* Data to process *
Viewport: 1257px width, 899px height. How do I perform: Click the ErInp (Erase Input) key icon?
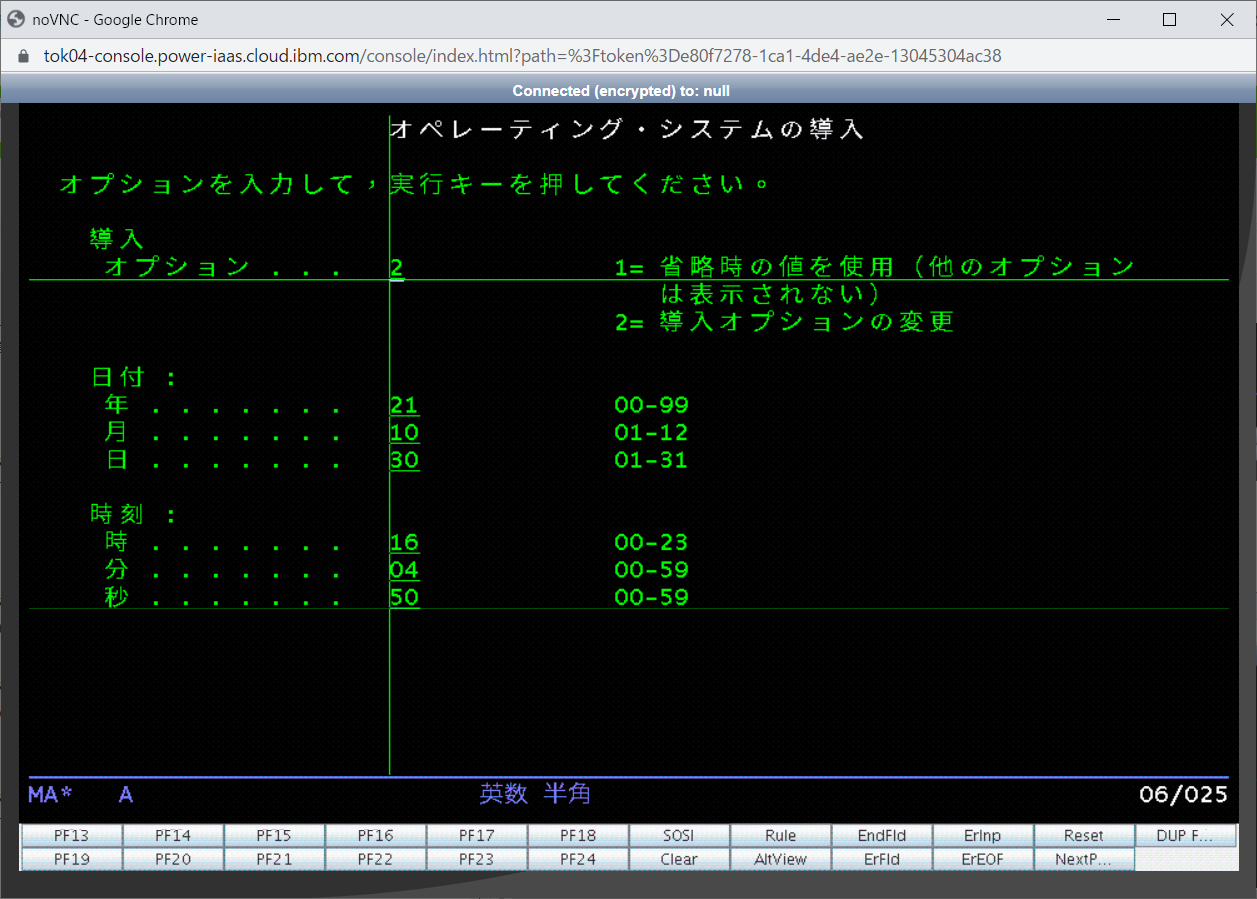coord(981,835)
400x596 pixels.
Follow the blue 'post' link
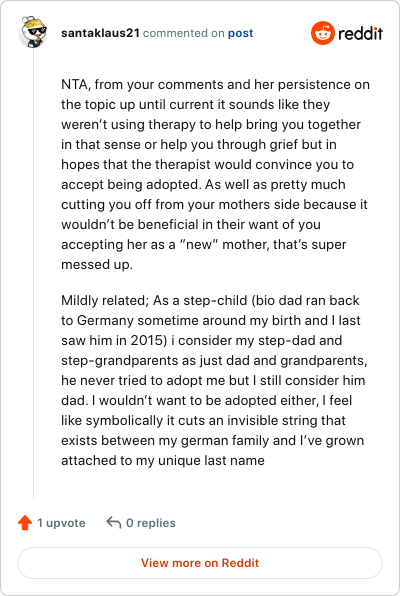tap(240, 33)
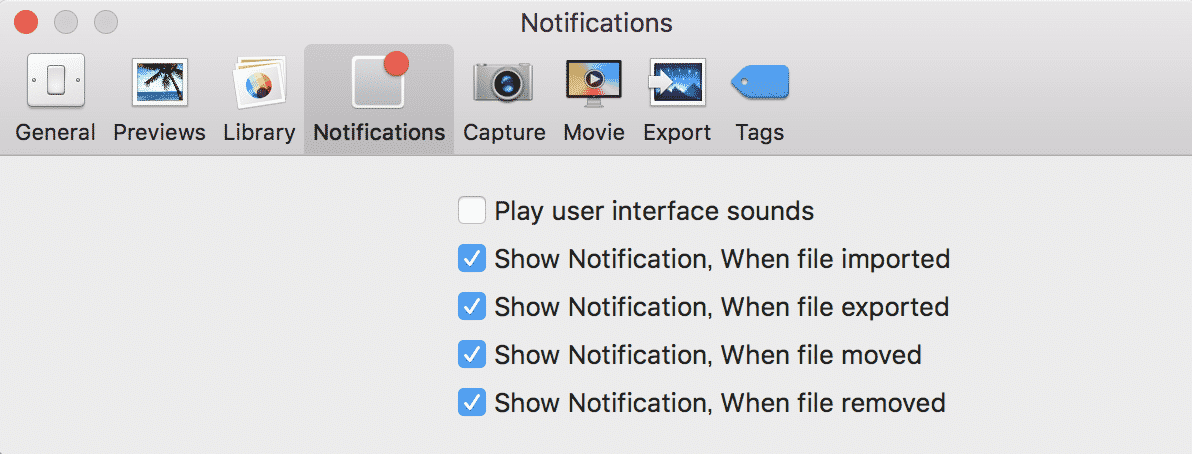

* Exercise prompt *
Write out the entries above verbatim; the pictures do not belong in your copy.

* Result for this task *
Viewport: 1257px width, 899px height. How do I perform: Click the ErInp (Erase Input) key icon?
coord(981,835)
400x596 pixels.
Follow the blue 'post' link
tap(240, 33)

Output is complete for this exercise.